- [Entries taken from a collection]:
⟨

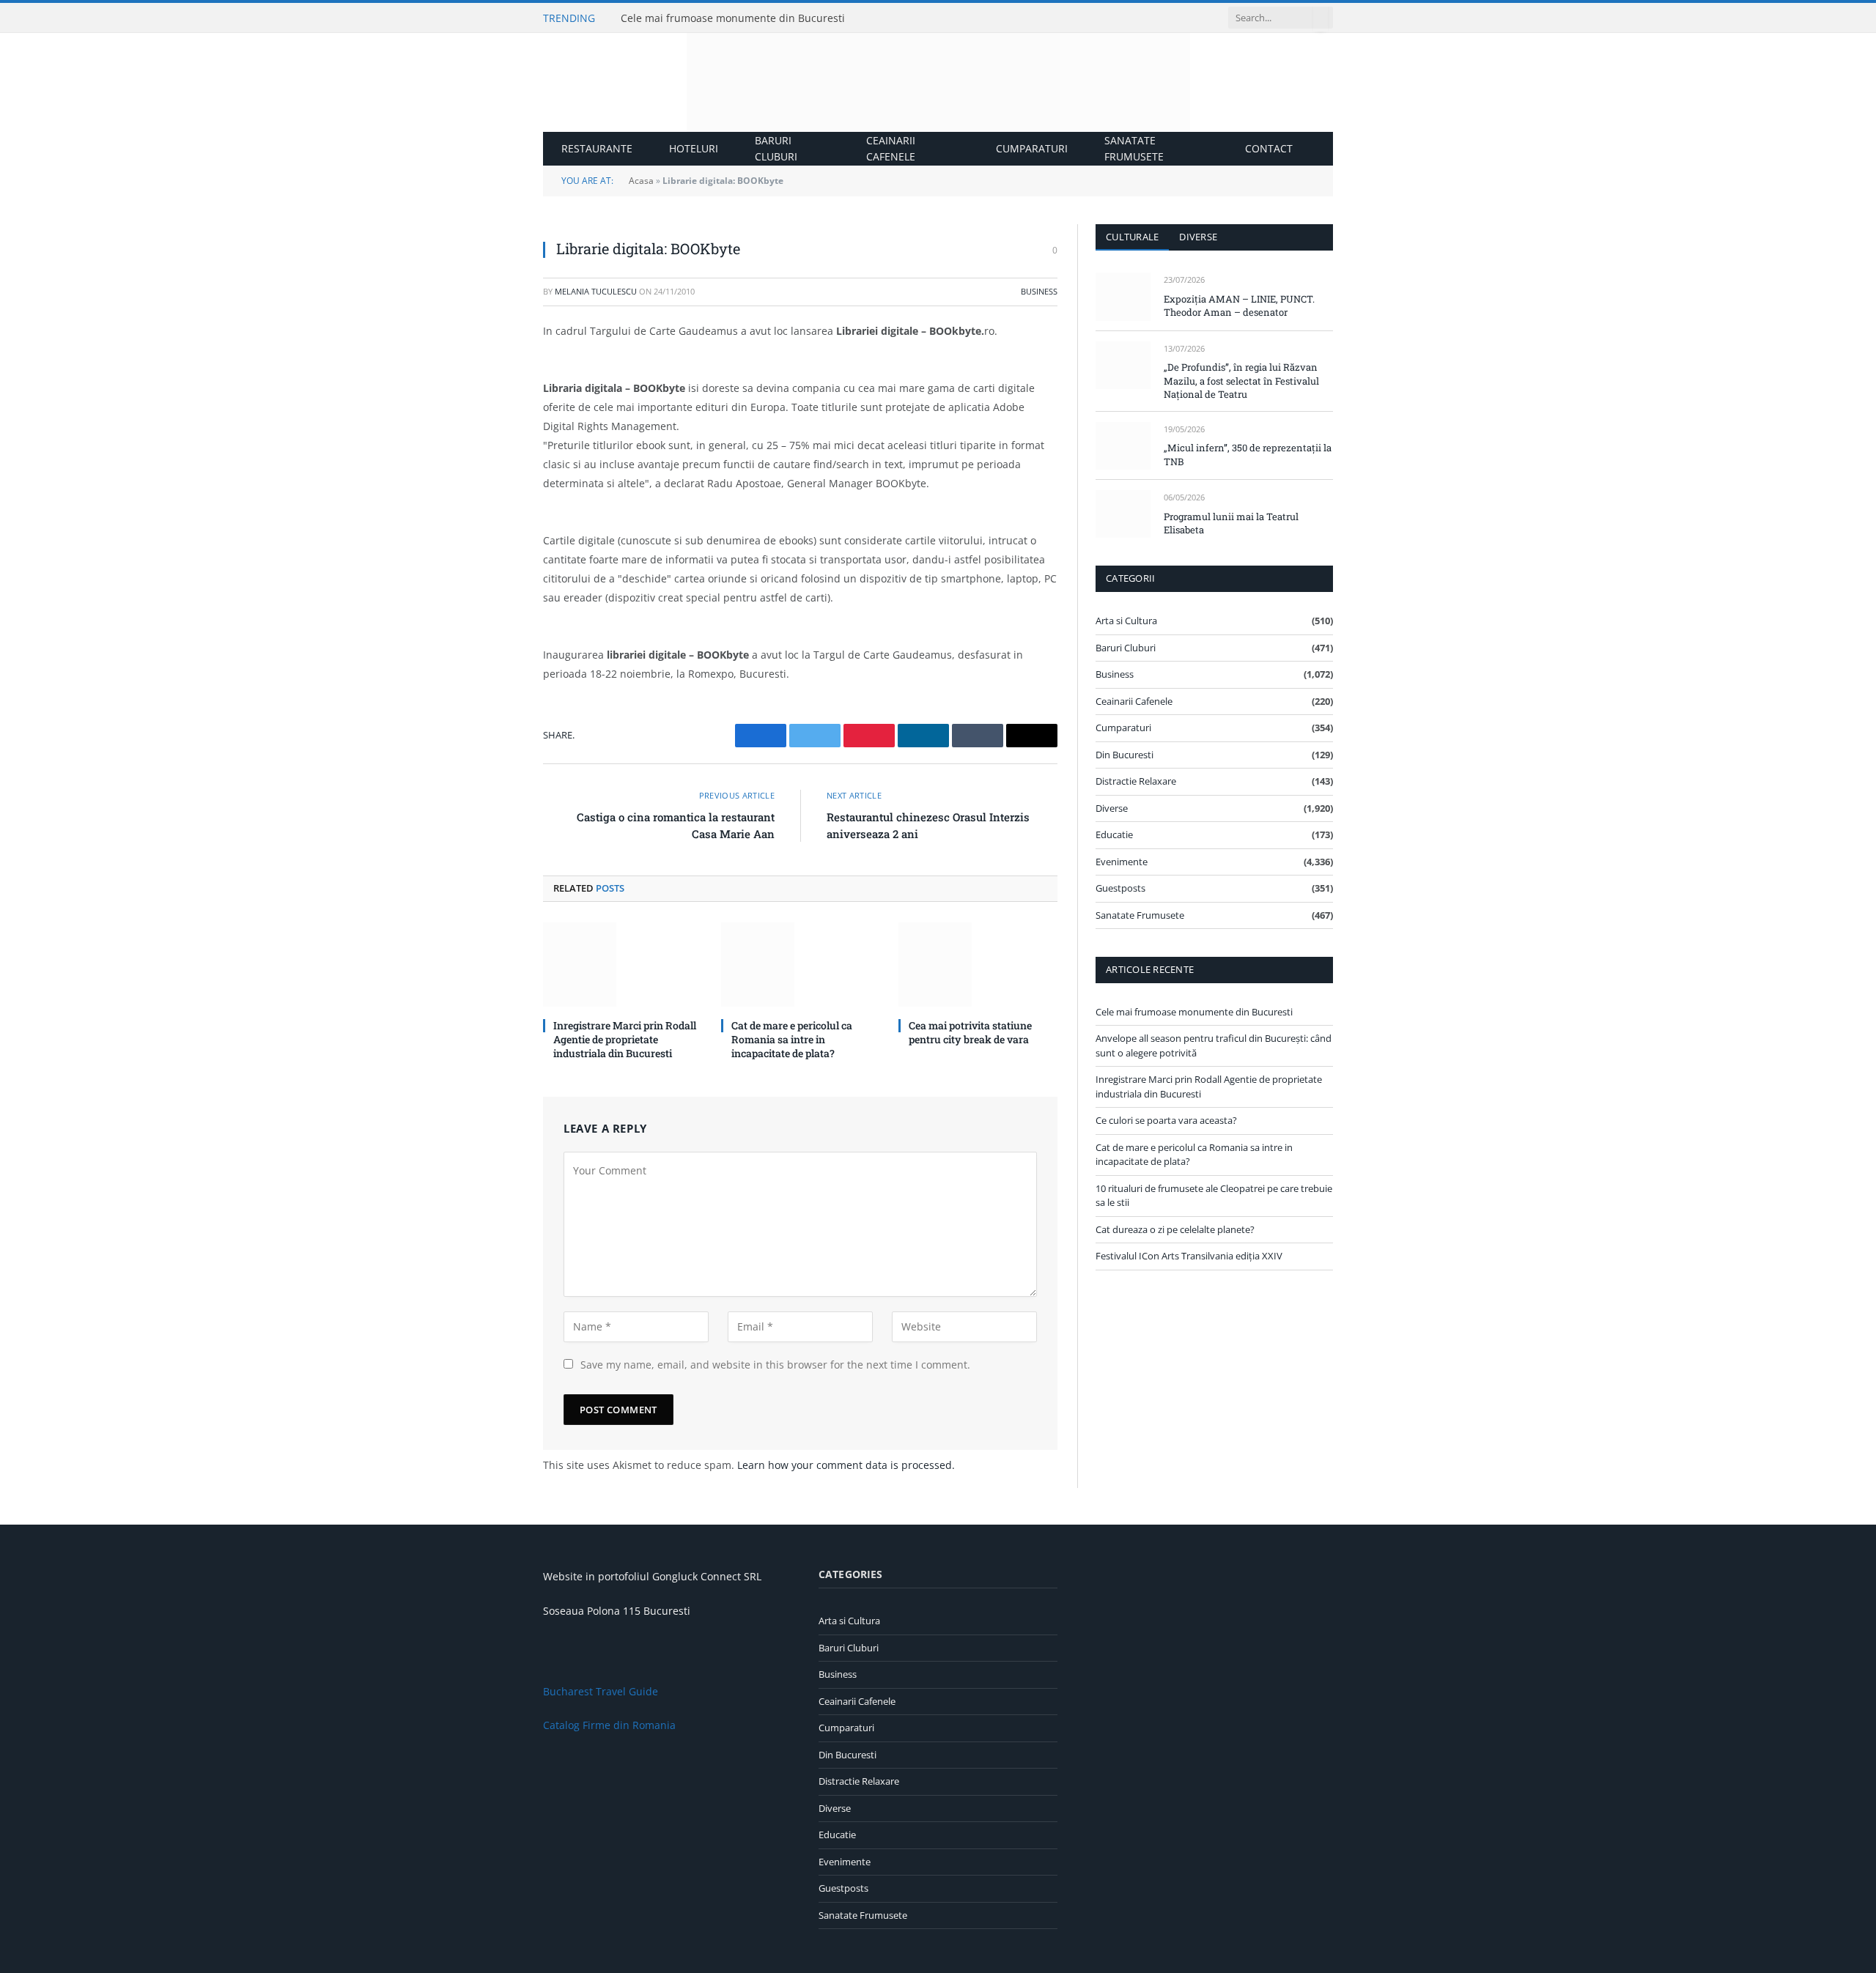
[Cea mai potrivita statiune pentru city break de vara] (977, 964)
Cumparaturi (1032, 148)
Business (1039, 291)
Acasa (641, 180)
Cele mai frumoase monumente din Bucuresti (733, 18)
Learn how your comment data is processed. (846, 1465)
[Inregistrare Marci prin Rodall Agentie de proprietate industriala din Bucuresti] (622, 964)
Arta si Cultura (1126, 620)
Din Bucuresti (1124, 754)
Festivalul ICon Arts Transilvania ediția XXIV (1189, 1255)
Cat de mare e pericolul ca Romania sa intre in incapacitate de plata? (791, 1039)
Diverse (1198, 236)
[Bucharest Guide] (938, 82)
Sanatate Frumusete (1134, 148)
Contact (1269, 148)
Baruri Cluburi (776, 148)
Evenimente (1122, 861)
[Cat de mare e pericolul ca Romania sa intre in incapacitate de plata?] (800, 964)
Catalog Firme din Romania (609, 1725)
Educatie (1114, 834)
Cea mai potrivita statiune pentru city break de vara (970, 1032)
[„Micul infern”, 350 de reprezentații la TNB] (1123, 446)
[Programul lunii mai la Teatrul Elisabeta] (1123, 514)
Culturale (1132, 236)
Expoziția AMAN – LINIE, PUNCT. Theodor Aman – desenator (1239, 305)
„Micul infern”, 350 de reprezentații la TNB (1248, 454)
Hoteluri (693, 148)
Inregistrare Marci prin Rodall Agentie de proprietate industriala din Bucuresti (624, 1039)
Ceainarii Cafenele (890, 148)
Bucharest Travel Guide (600, 1691)
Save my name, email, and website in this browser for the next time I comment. (775, 1365)
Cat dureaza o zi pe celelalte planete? (1175, 1229)
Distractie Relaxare (1136, 781)
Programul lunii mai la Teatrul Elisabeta (1231, 523)
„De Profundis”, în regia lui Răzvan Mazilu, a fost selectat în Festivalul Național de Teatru (1241, 380)
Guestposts (1120, 888)
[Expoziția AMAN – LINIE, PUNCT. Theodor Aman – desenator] (1123, 296)
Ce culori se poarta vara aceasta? (1166, 1120)
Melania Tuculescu (596, 291)
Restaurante (596, 148)
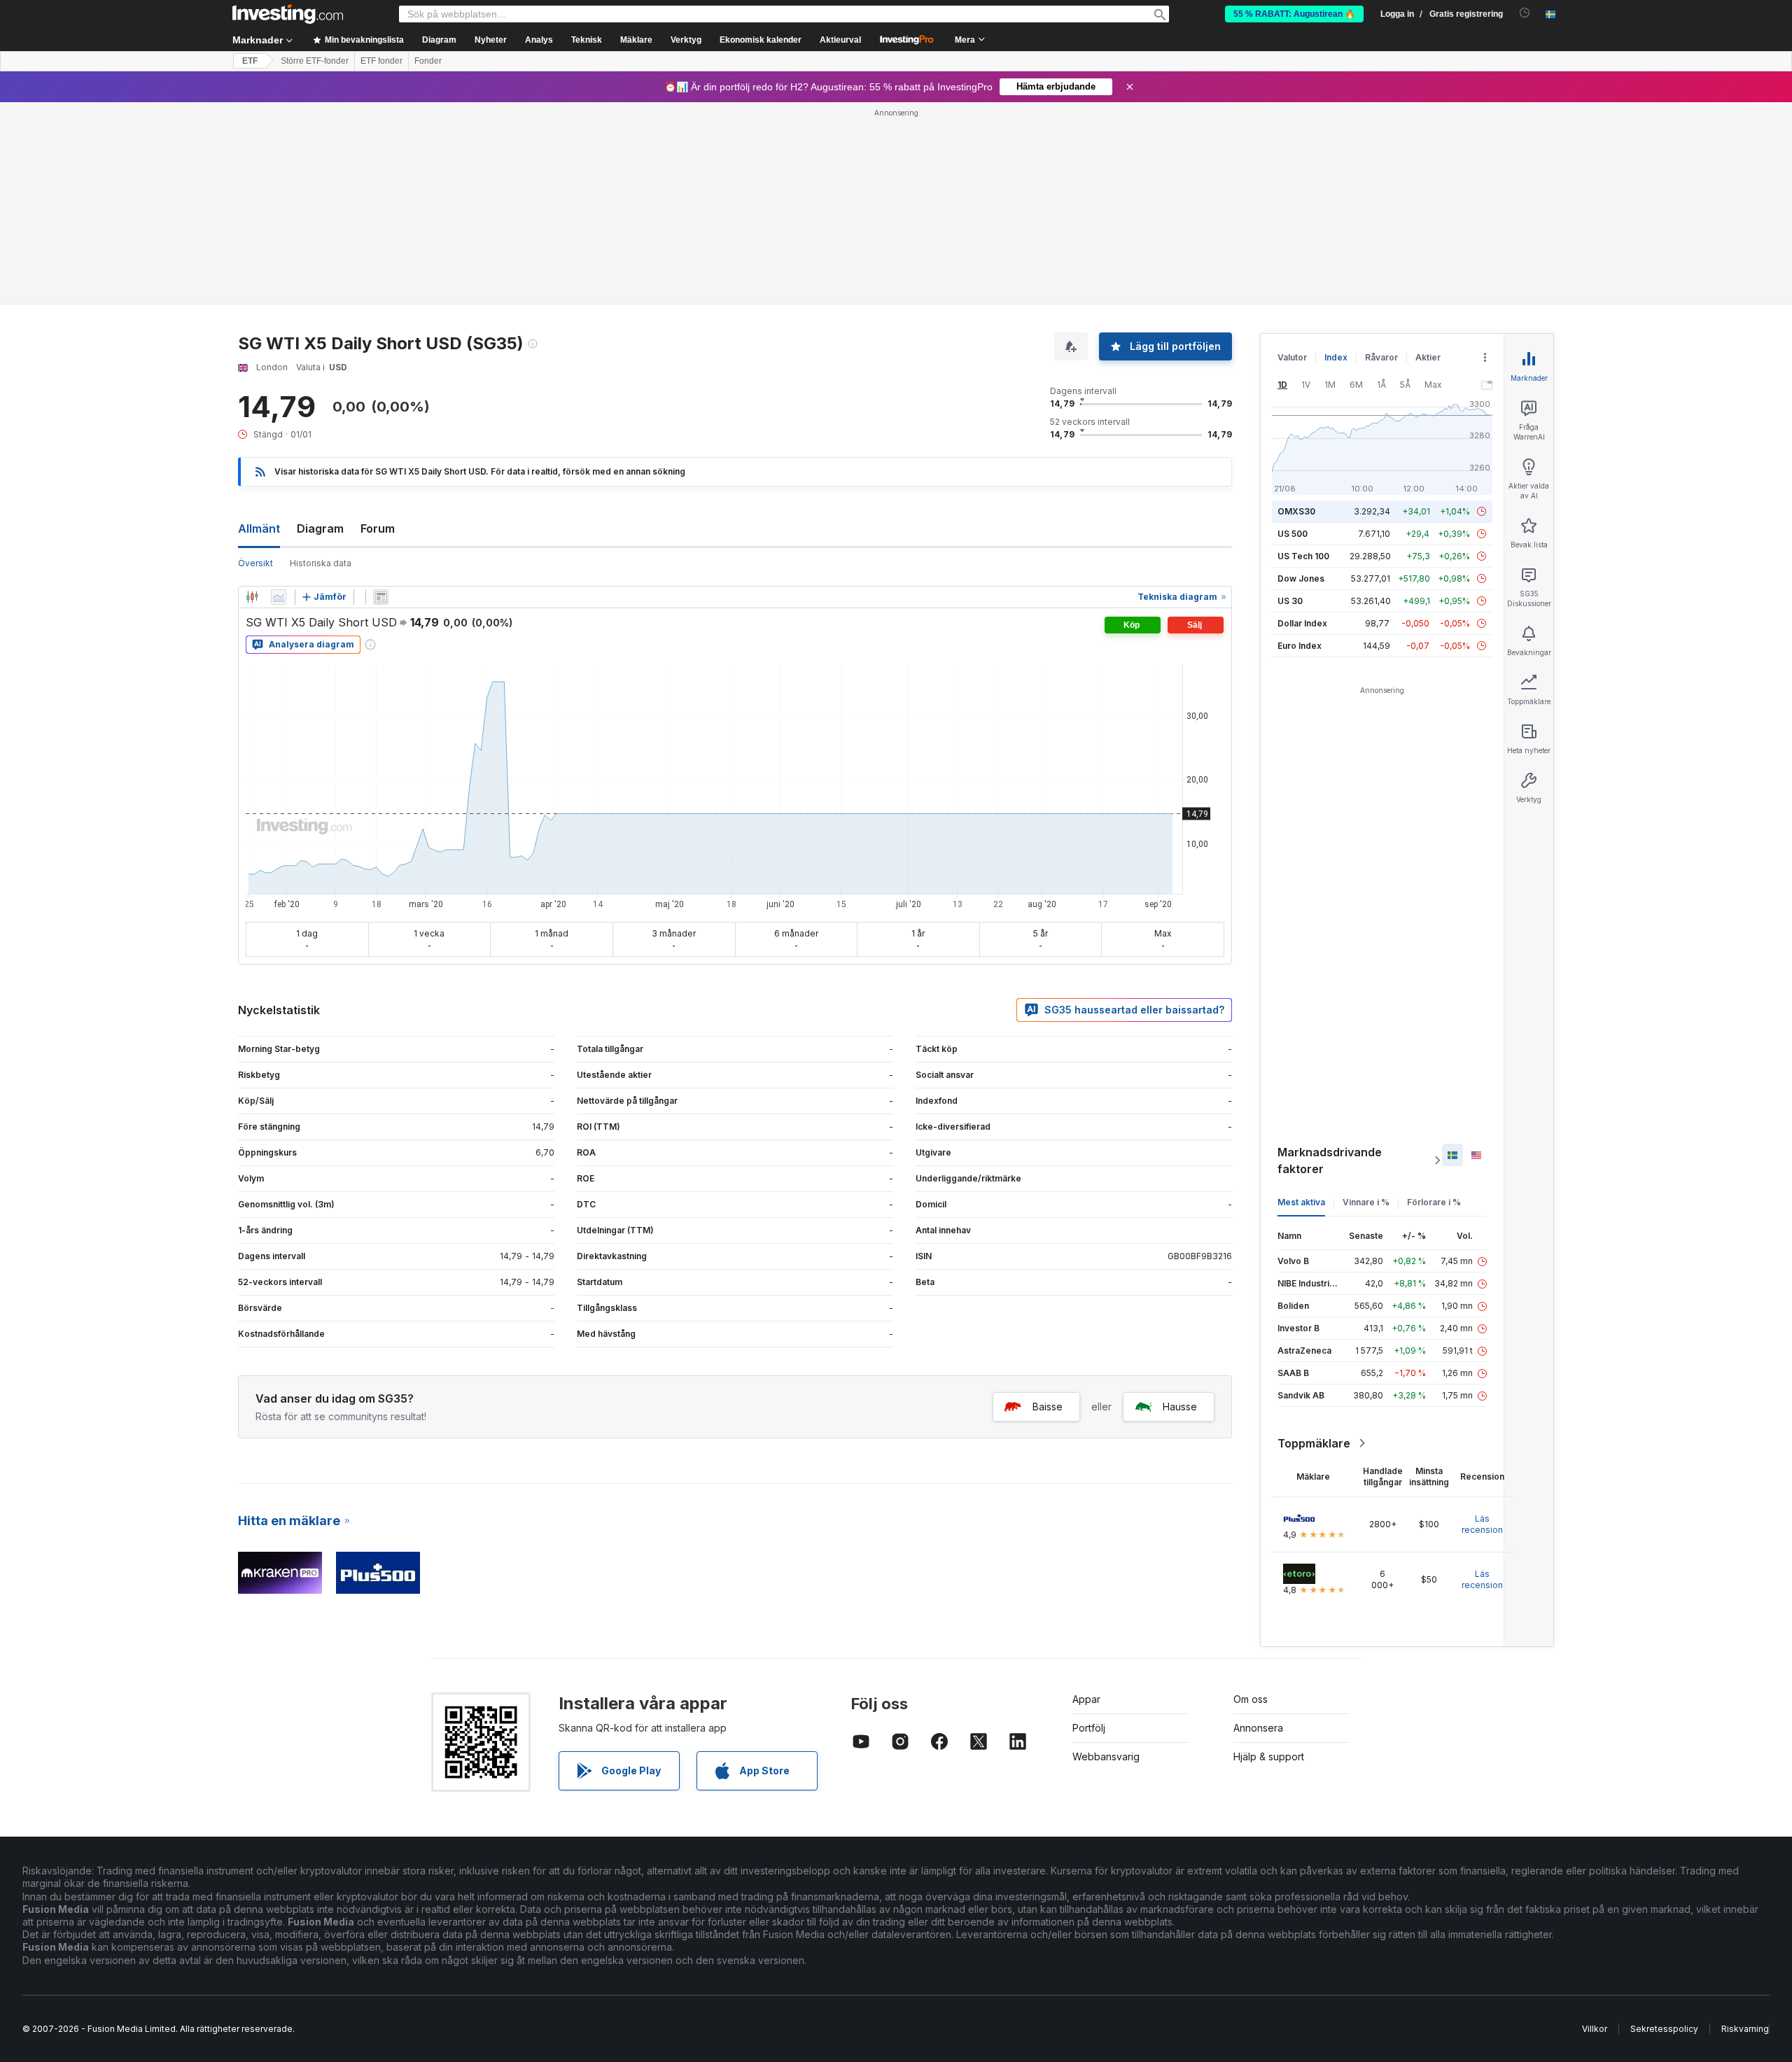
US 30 (1290, 601)
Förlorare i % (1434, 1202)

⟩

- [What is being asked]:
Above are the records. Copy the lines beginning at the one that has "Ceainarii Cafenele (890, 148)" and ending with the one that has "Distractie Relaxare (1136, 781)", unchanged.

- [Expected answer]:
Ceainarii Cafenele (890, 148)
Bucharest Travel Guide (600, 1691)
Save my name, email, and website in this browser for the next time I comment. (775, 1365)
Cat dureaza o zi pe celelalte planete? (1175, 1229)
Distractie Relaxare (1136, 781)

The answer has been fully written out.